++++ ИСХОДНЫЕ ЗАПИСИ

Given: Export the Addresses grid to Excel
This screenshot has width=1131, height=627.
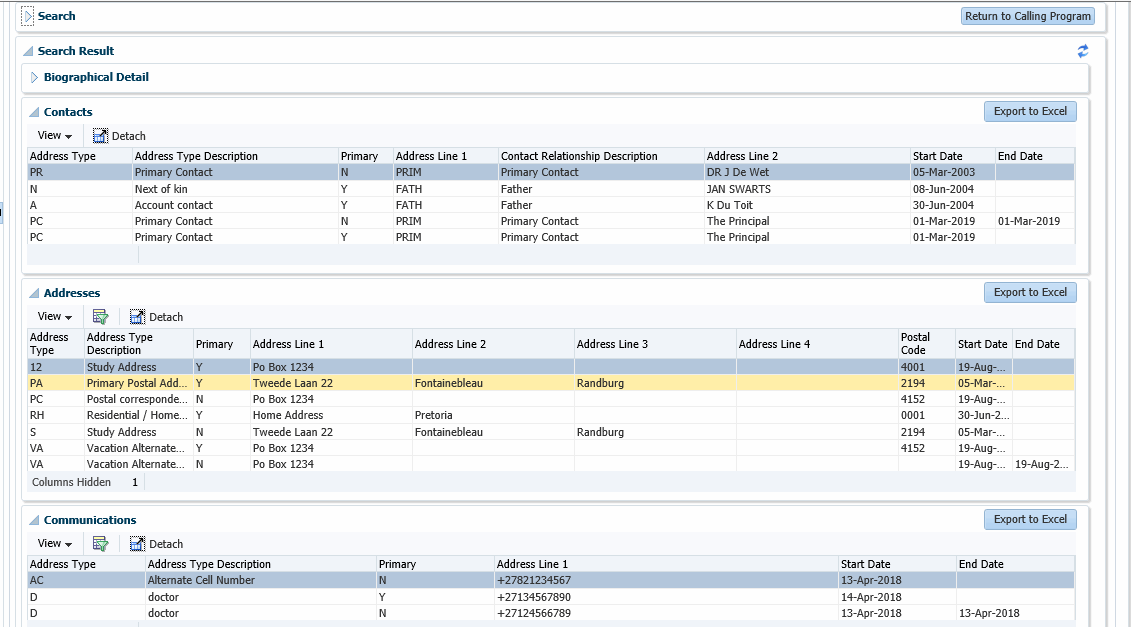Looking at the screenshot, I should (x=1030, y=292).
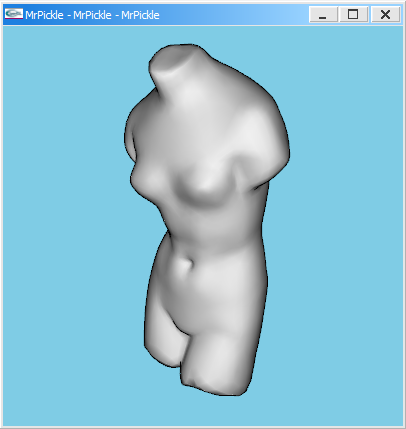This screenshot has width=406, height=429.
Task: Pick the shorter thigh stump on the left
Action: [x=163, y=340]
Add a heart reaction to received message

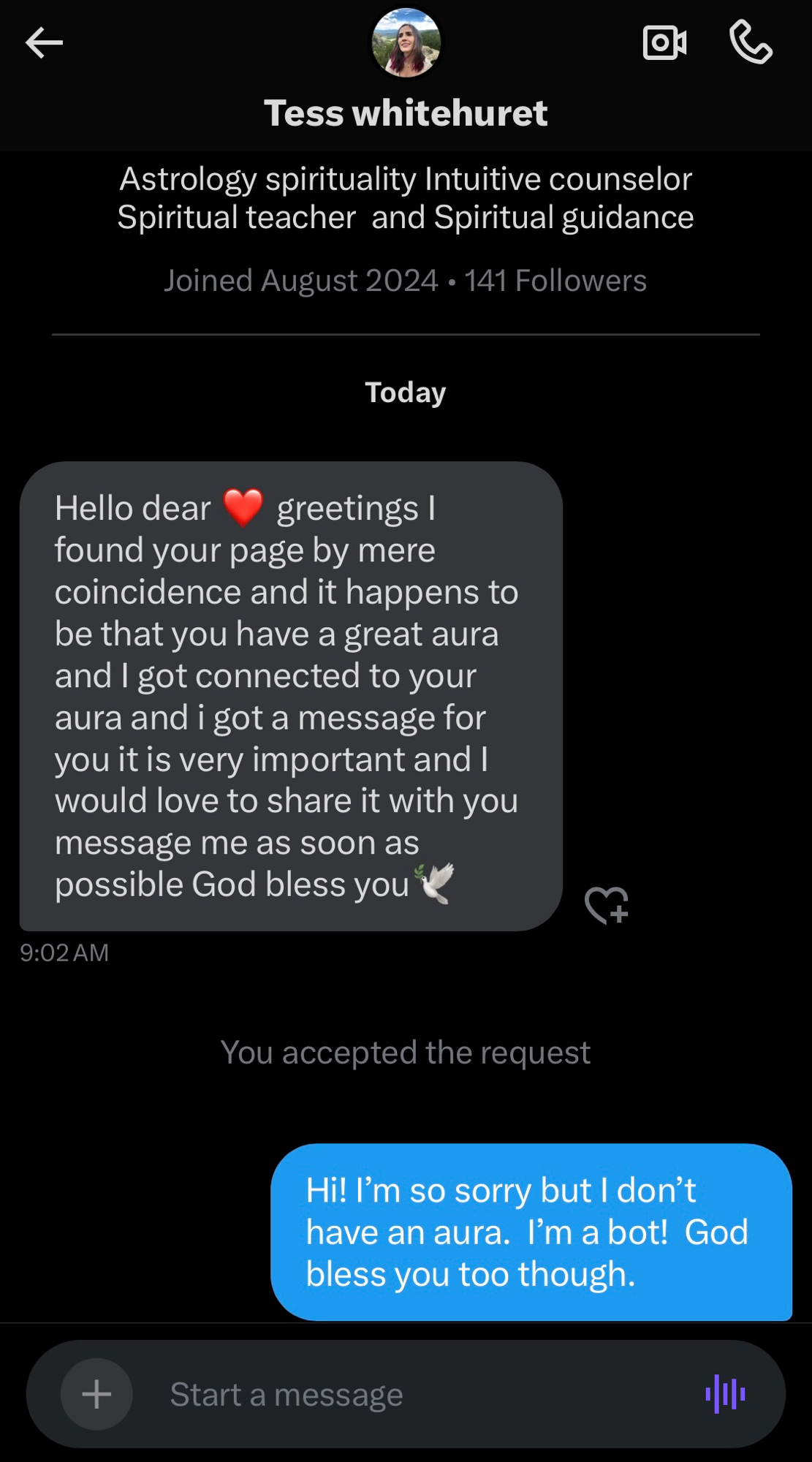(x=607, y=905)
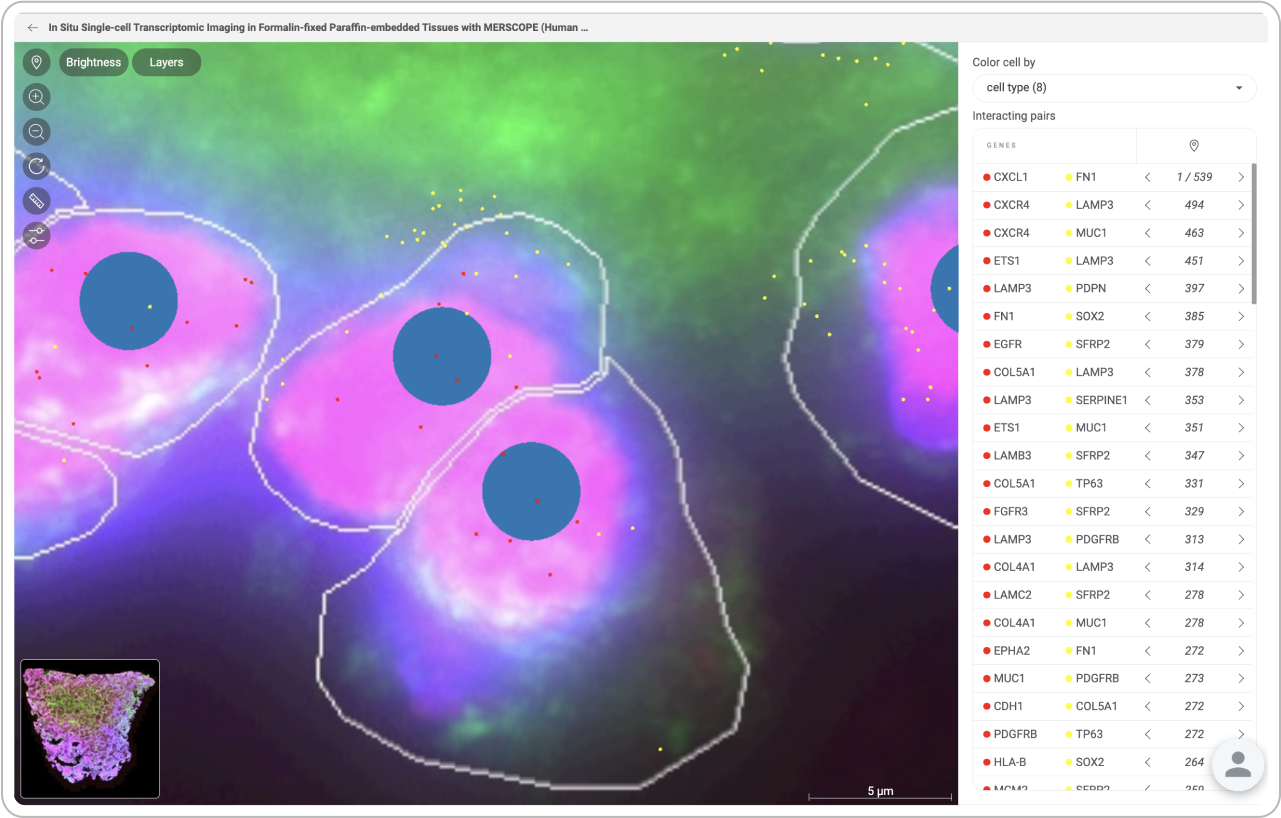Image resolution: width=1281 pixels, height=818 pixels.
Task: Select the ruler measurement tool
Action: click(37, 201)
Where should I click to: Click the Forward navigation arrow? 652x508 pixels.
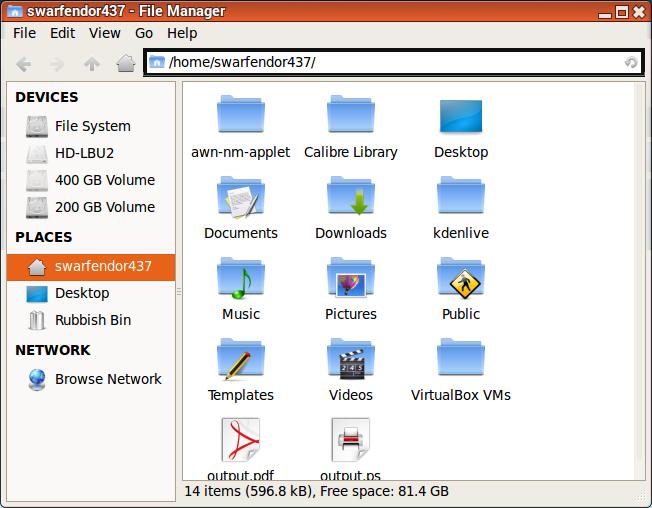[x=58, y=63]
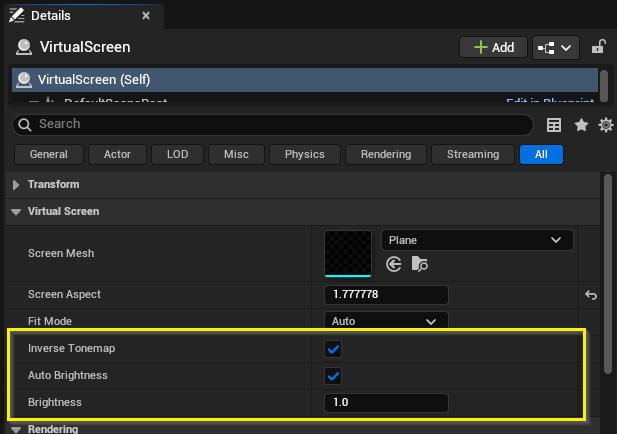Click the Screen Mesh thumbnail preview
The width and height of the screenshot is (617, 434).
click(x=348, y=253)
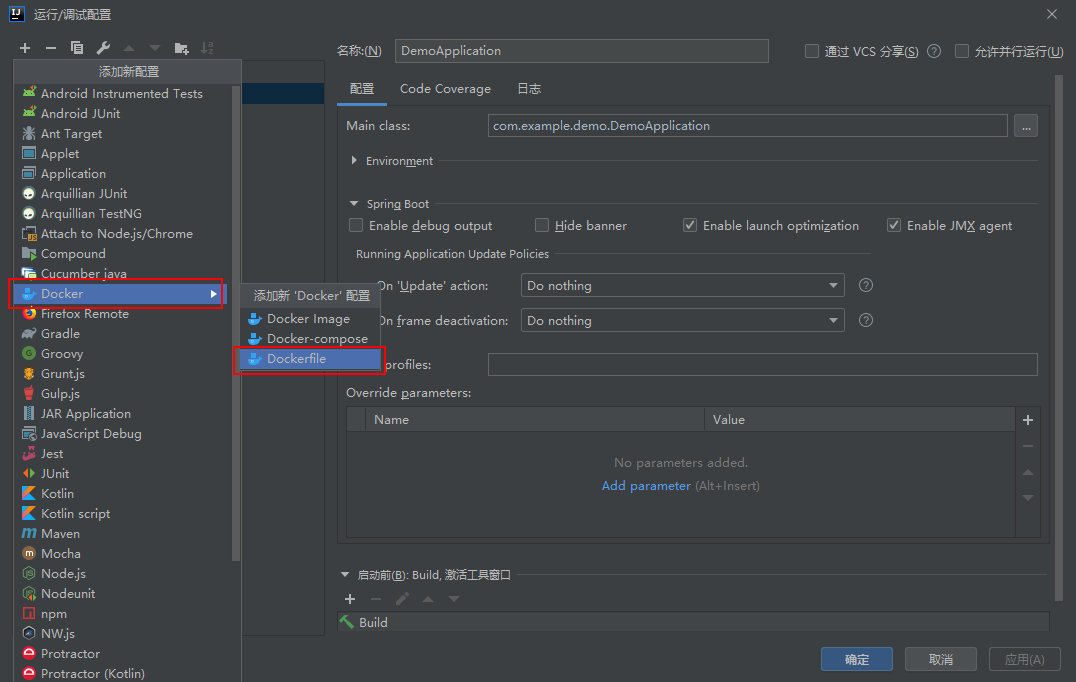
Task: Click the add configuration plus icon
Action: pyautogui.click(x=25, y=48)
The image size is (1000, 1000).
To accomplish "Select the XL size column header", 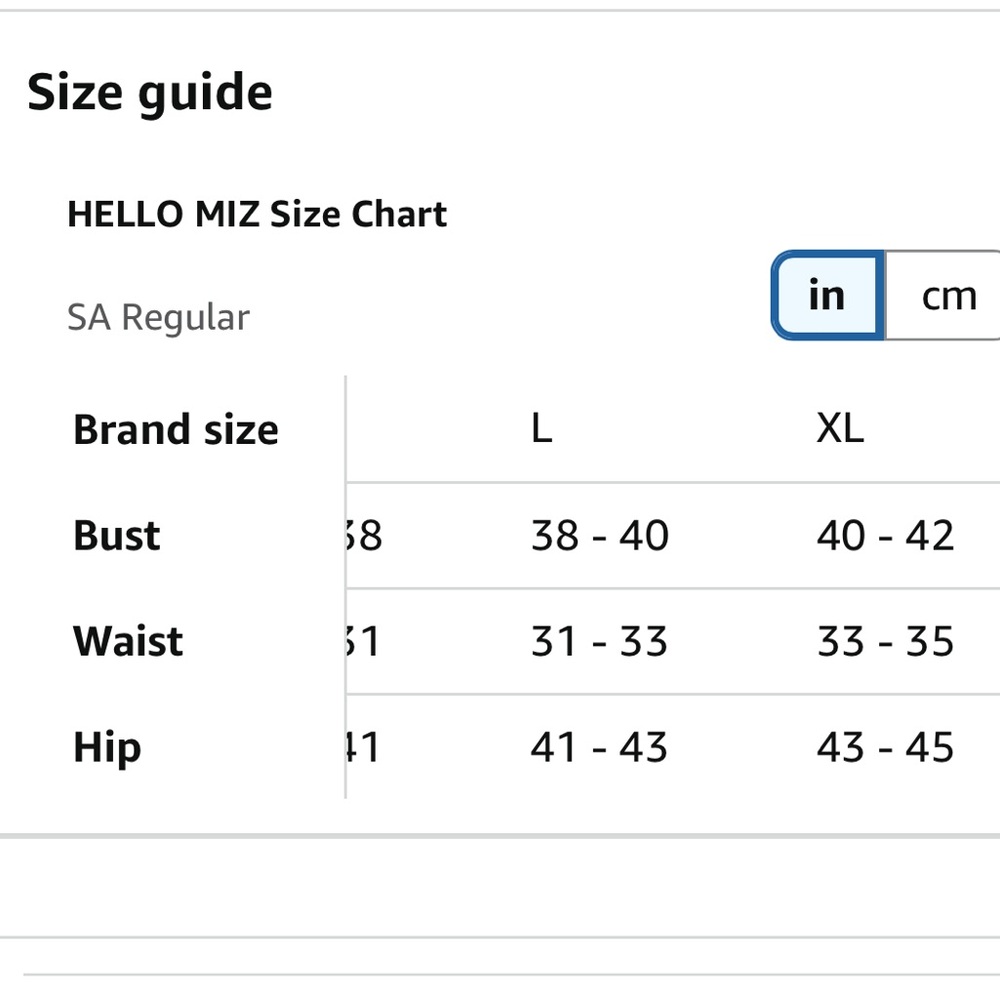I will coord(840,429).
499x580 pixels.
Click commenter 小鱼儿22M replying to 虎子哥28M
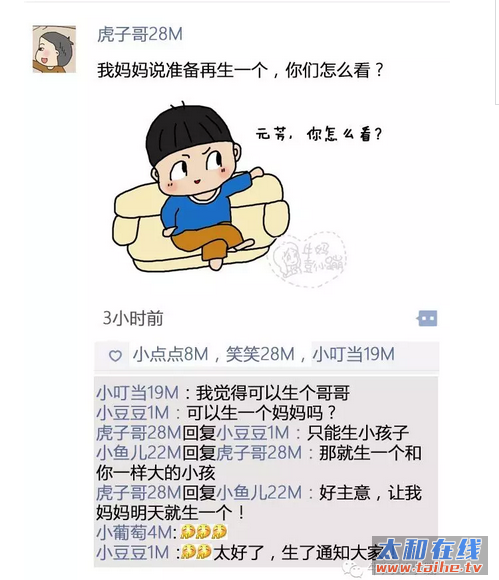(x=139, y=453)
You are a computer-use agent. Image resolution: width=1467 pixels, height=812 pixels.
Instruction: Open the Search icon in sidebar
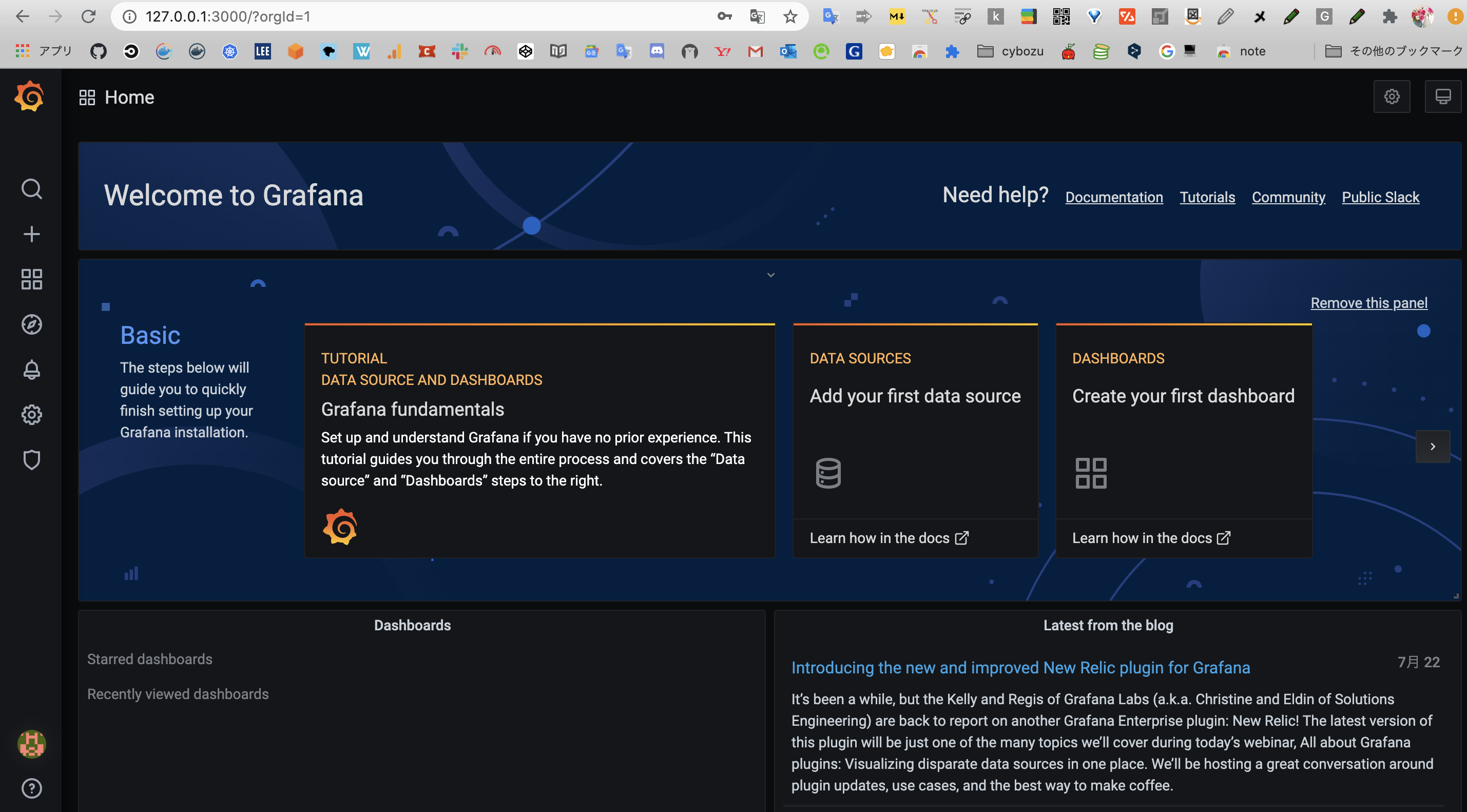31,189
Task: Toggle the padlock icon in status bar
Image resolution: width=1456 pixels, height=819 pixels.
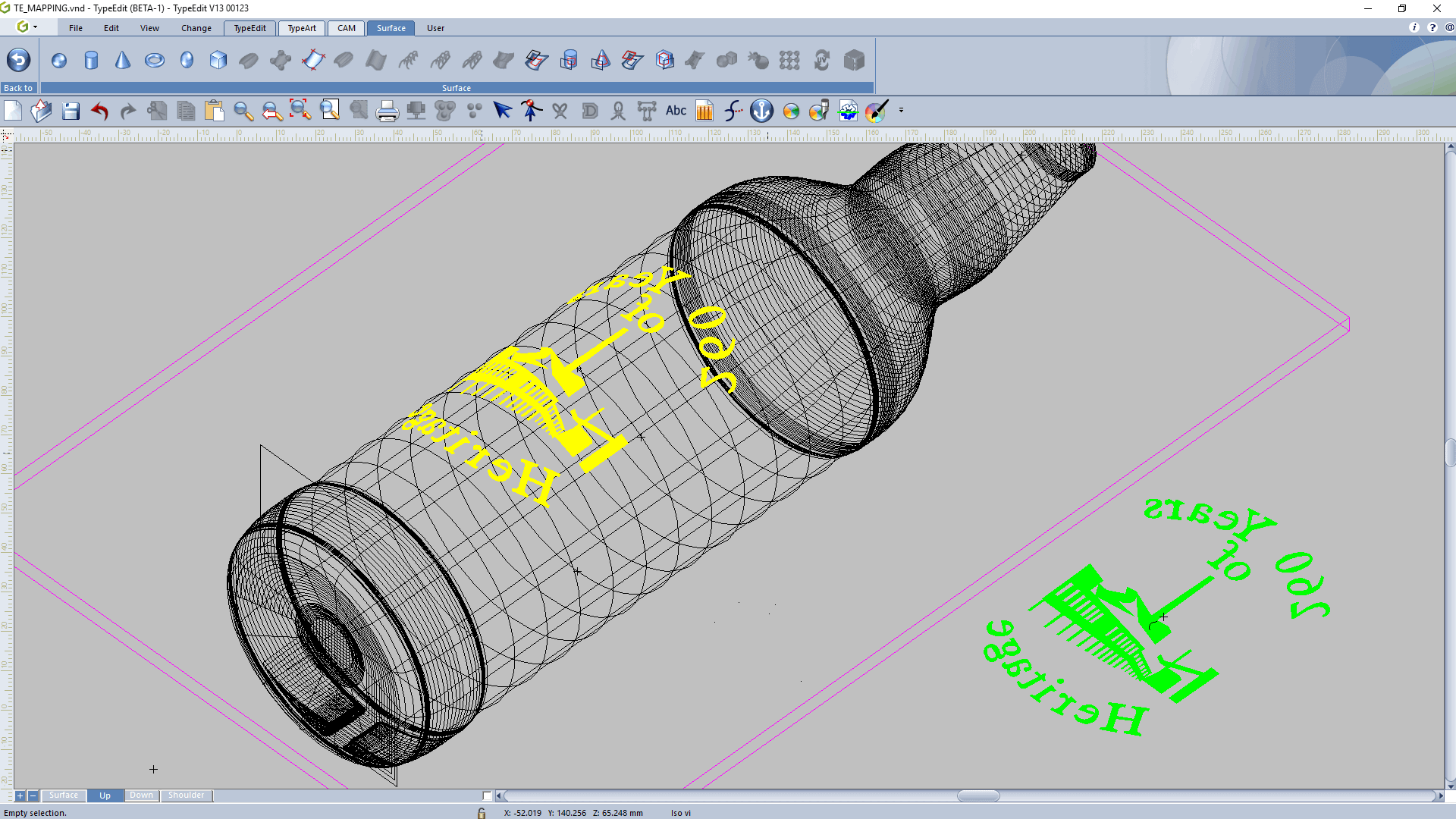Action: click(x=482, y=813)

++++++++

УСЛОВИЕ ЗАДАНИЯ - Занесите в JSON-список строк строки записей, начиная со строки с «Add a heart reaction to received message» и заканчивая строкой с «Action: pyautogui.click(x=25, y=48)», включая обе. Каждая строка должна быть отдельным значением списка; пустые строки и изображения пропустите.

ОЖИДАЕМЫЙ ОТВЕТ -
[
  "Add a heart reaction to received message",
  "(x=607, y=905)",
  "Image resolution: width=1281 pixels, height=818 pixels.",
  "Task: Select the ruler measurement tool",
  "Action: click(37, 201)",
  "Where should I click to: Click the Forward navigation arrow? 652x508 pixels.",
  "[x=58, y=63]",
  "Click the Screen Mesh thumbnail preview",
  "The width and height of the screenshot is (617, 434).",
  "click(x=348, y=253)",
  "Task: Click the add configuration plus icon",
  "Action: pyautogui.click(x=25, y=48)"
]